[Pixel coordinate grounding data]
================

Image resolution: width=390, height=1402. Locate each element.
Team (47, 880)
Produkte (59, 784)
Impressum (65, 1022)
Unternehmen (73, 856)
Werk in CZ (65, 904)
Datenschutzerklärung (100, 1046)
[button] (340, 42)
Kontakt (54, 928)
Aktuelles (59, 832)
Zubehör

================

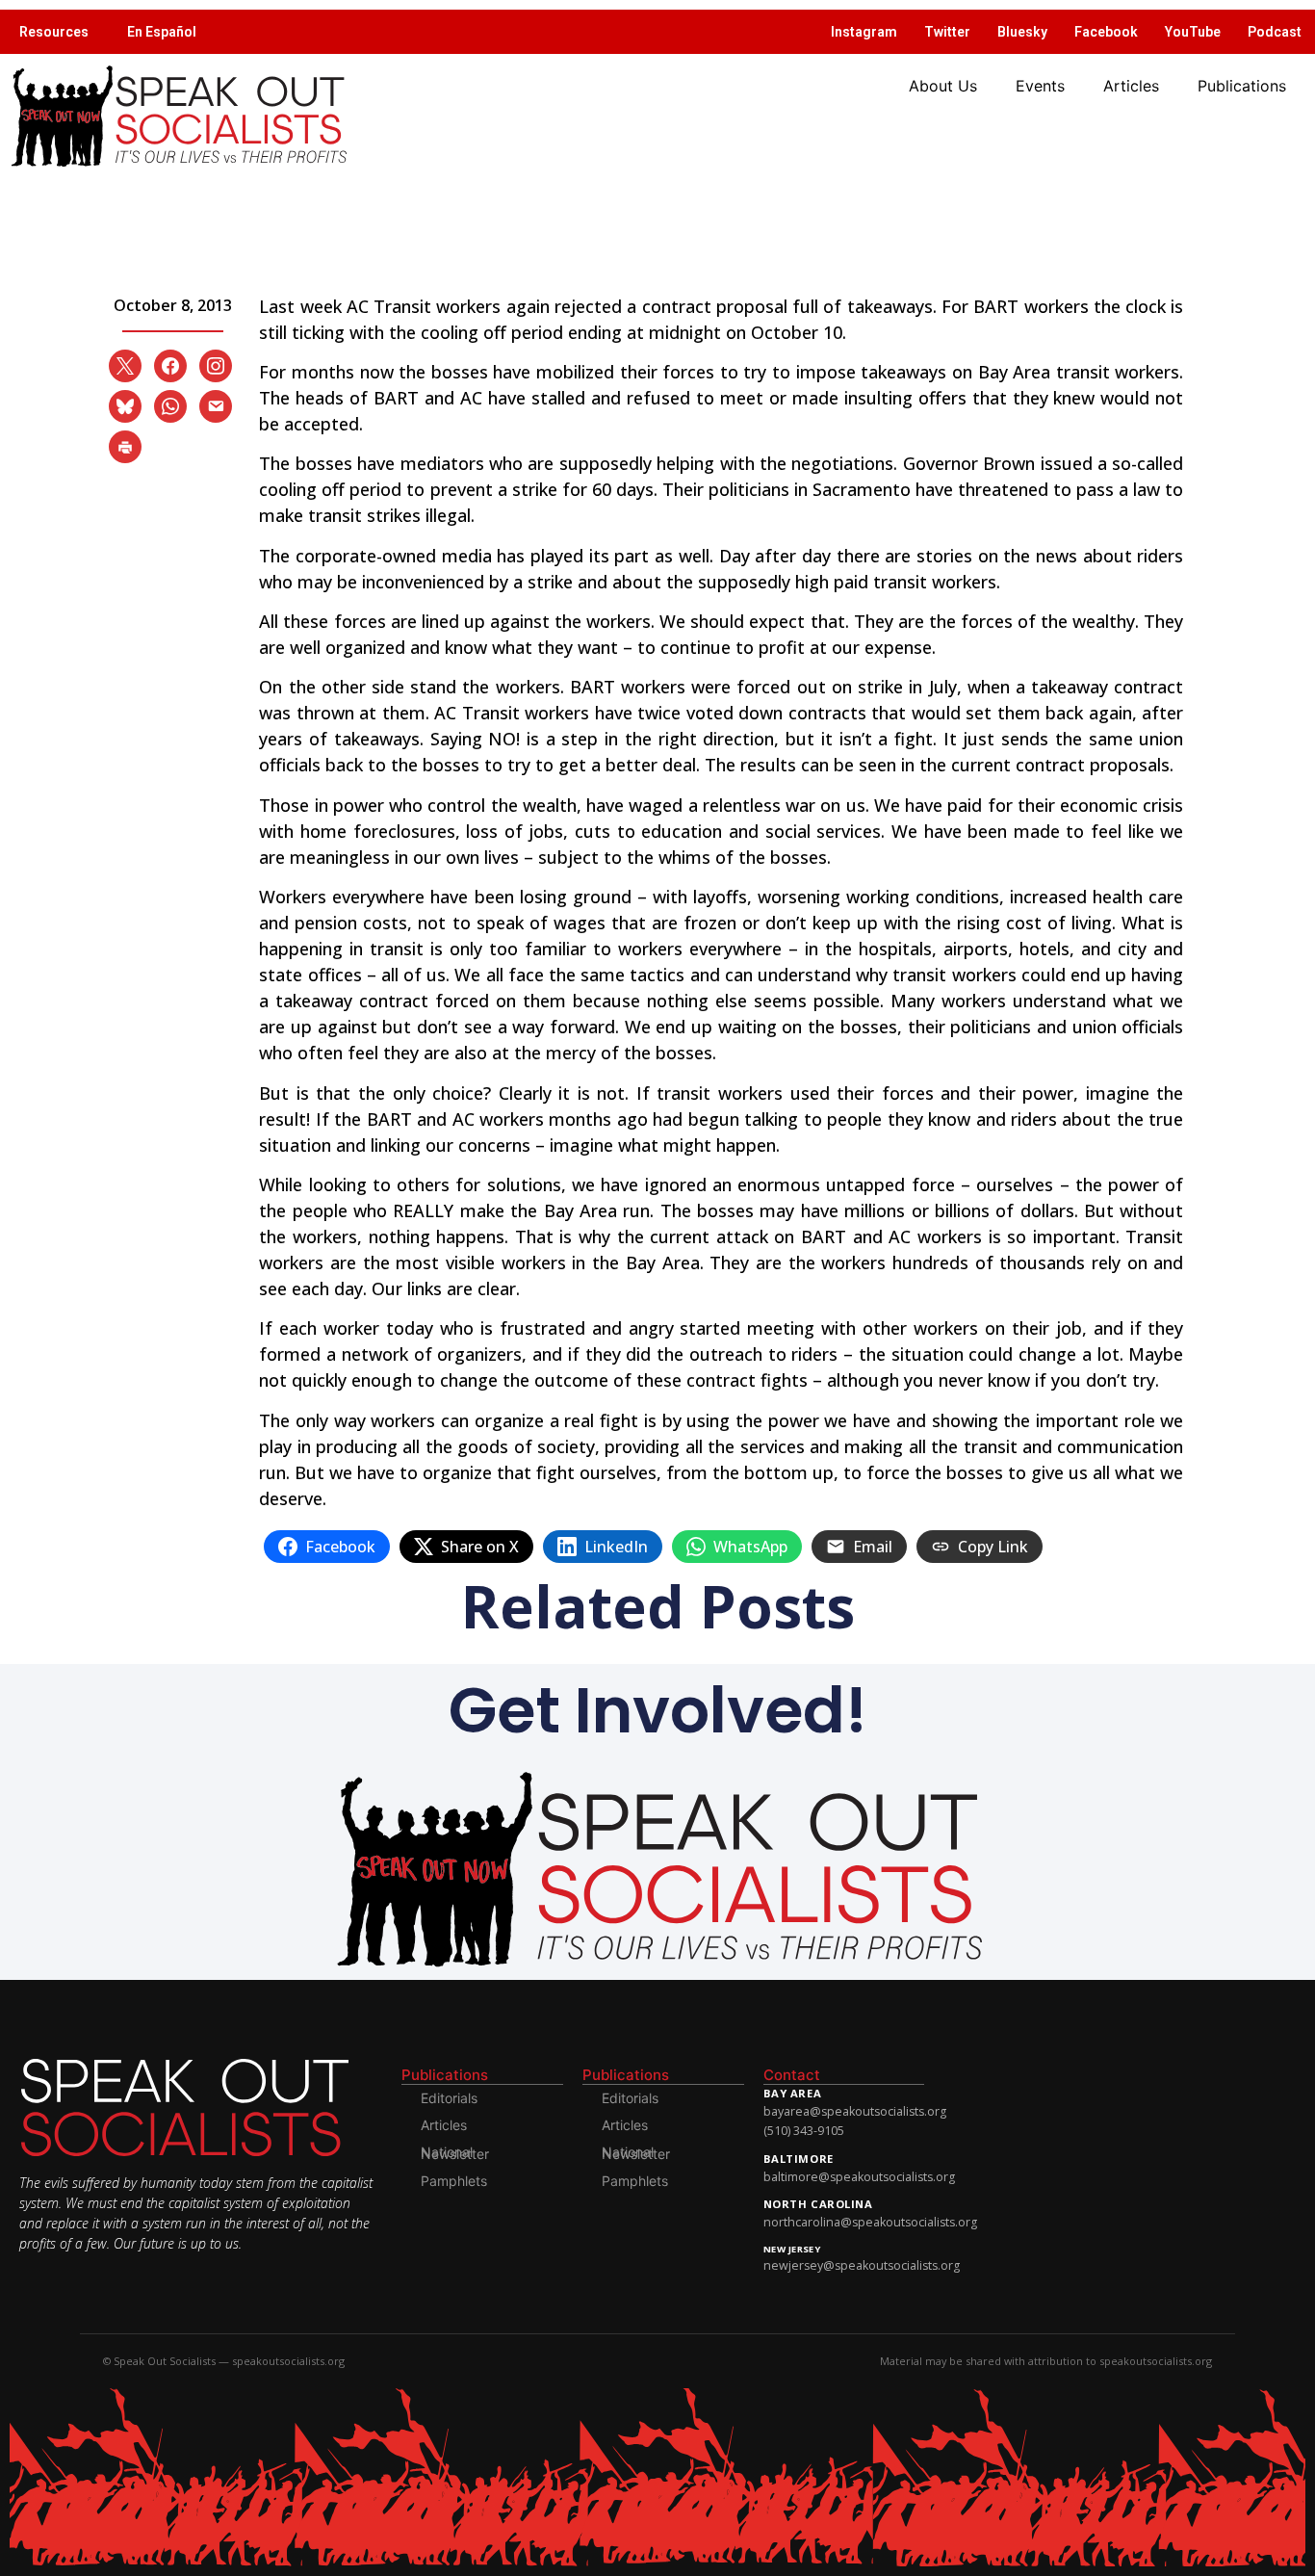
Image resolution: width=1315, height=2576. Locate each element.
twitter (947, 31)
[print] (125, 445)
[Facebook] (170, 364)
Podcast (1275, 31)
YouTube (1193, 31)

================

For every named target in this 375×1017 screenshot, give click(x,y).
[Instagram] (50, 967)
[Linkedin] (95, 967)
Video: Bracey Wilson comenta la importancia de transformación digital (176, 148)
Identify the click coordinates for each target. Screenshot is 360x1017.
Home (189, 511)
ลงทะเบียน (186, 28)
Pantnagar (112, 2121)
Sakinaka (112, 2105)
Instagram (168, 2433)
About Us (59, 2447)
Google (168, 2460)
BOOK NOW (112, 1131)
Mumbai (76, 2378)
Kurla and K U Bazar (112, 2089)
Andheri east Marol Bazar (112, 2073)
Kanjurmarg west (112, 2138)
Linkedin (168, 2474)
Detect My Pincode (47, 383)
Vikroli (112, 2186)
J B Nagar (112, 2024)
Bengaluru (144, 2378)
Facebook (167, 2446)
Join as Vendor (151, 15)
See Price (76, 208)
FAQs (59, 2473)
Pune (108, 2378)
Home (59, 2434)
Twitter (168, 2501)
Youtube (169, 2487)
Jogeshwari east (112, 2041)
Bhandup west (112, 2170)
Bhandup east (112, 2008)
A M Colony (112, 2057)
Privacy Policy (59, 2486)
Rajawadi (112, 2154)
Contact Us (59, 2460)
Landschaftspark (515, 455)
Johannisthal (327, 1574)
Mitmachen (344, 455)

================

▸ What to do: Identify the lines in the records above that contain the word "height", then state how many there are and nothing more.

▸ Response: 2